Kubernetes Controller Manager¶
视图预览¶
Controller Manager 性能指标,包括 Service Controller Rate Limiter Use、 Deployment Controller Rate Limiter Use、 Daemon Controller Rate Limiter Use、 Replicaset Controller Rate Limiter Use、 CPU 、 Memory、 Goroutines 等。
视图暂无
版本支持¶
操作系统支持:Linux
Kubernetes 版本:1.18+
前置条件¶
- Kubernetes 集群 <安装 DataKit>
安装配置¶
说明:示例 Kubernetes 版本为 1.22.6,DataKit 版本为 1.2.17,各个不同版本指标可能存在差异。
部署实施¶
指标采集 (必选)¶
1、 ConfigMap 增加 controller-manager.conf
配置
在部署 DataKit 使用的 datakit.yaml
文件中,ConfigMap 资源中增加 controller-manager.conf
。
apiVersion: v1
kind: ConfigMap
metadata:
name: datakit-conf
namespace: datakit
data:
#### controller-manager ## 下面是新增部分
controller-manager.conf: |-
[[inputs.prom]]
## Exporter地址或者文件路径(Exporter地址要加上网络协议http或者https)
## 文件路径各个操作系统下不同
## Windows example: C:\\Users
## UNIX-like example: /usr/local/
urls = ["https://172.16.0.229:10257/metrics"]
## 采集器别名
source = "prom-controller-manager"
## 指标类型过滤, 可选值为 counter, gauge, histogram, summary
# 默认只采集 counter 和 gauge 类型的指标
# 如果为空,则不进行过滤
metric_types = ["counter", "gauge"]
## 指标名称过滤
# 支持正则,可以配置多个,即满足其中之一即可
# 如果为空,则不进行过滤
#metric_name_filter = [""]
## 指标集名称前缀
# 配置此项,可以给指标集名称添加前缀
#measurement_prefix = ""
## 指标集名称
# 默认会将指标名称以下划线"_"进行切割,切割后的第一个字段作为指标集名称,剩下字段作为当前指标名称
# 如果配置measurement_name, 则不进行指标名称的切割
# 最终的指标集名称会添加上measurement_prefix前缀
measurement_name = "prom_controller_manager"

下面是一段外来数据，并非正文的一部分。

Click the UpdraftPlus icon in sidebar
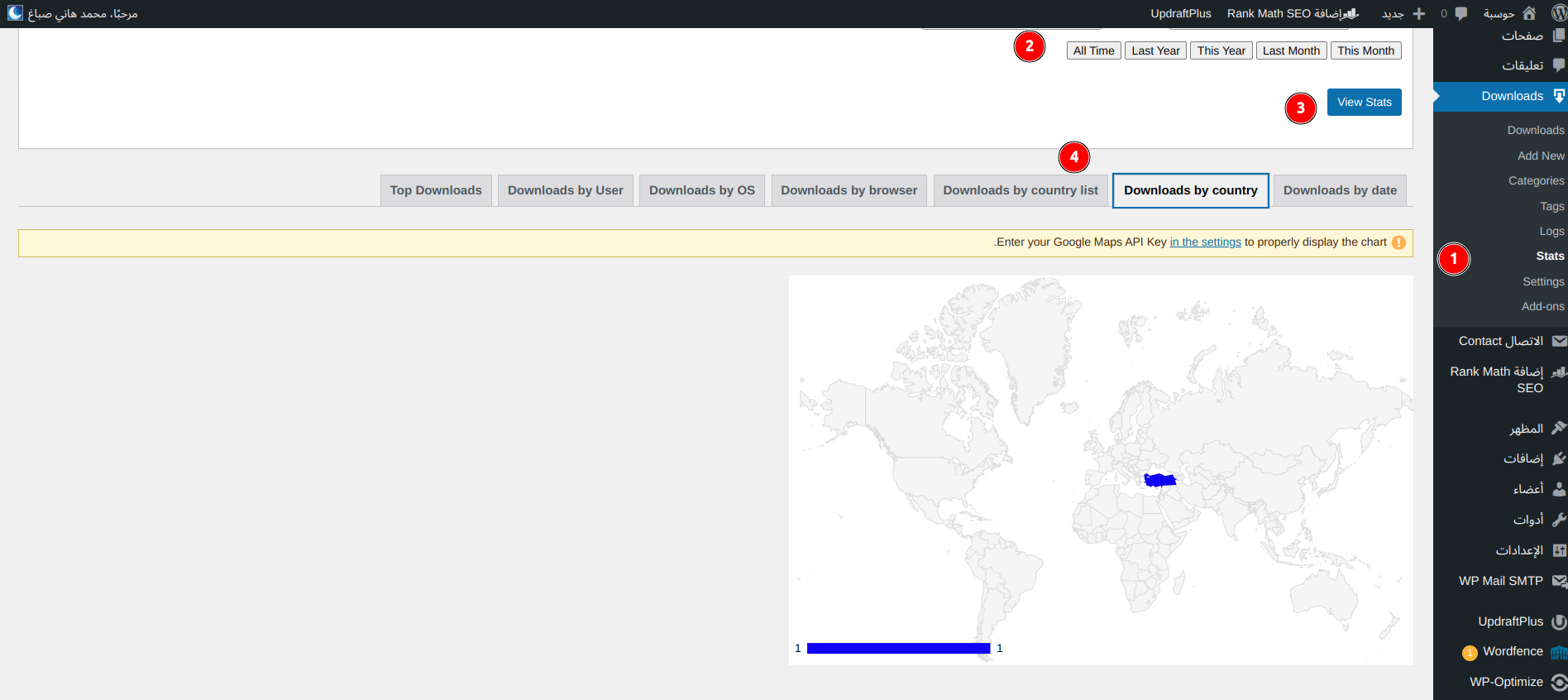Screen dimensions: 1568x700 [x=1559, y=621]
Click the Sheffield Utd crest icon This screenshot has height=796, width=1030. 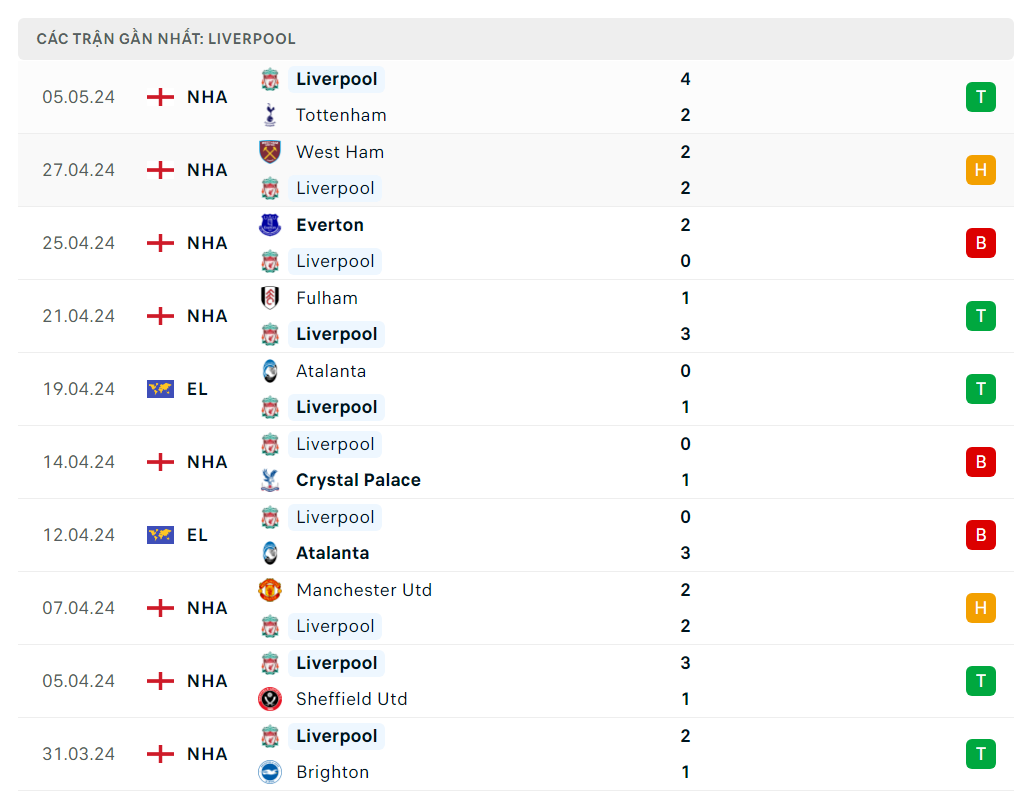coord(269,699)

## 采集间隔 "ns", "us" (or "µs"), "ms", "s", "m", "h"
interval = "60s"
## 过滤tags, 可配置多个tag
# 匹配的tag将被忽略
tags_ignore = ["action","build_date","clusterCIDR","code","compiler","completion_mode","git_commit","git_tree_state","git_version","go_version","major","method","minor","name","operation","platform","plugin_name","result","status","storage_class","username","version","volume_mode"]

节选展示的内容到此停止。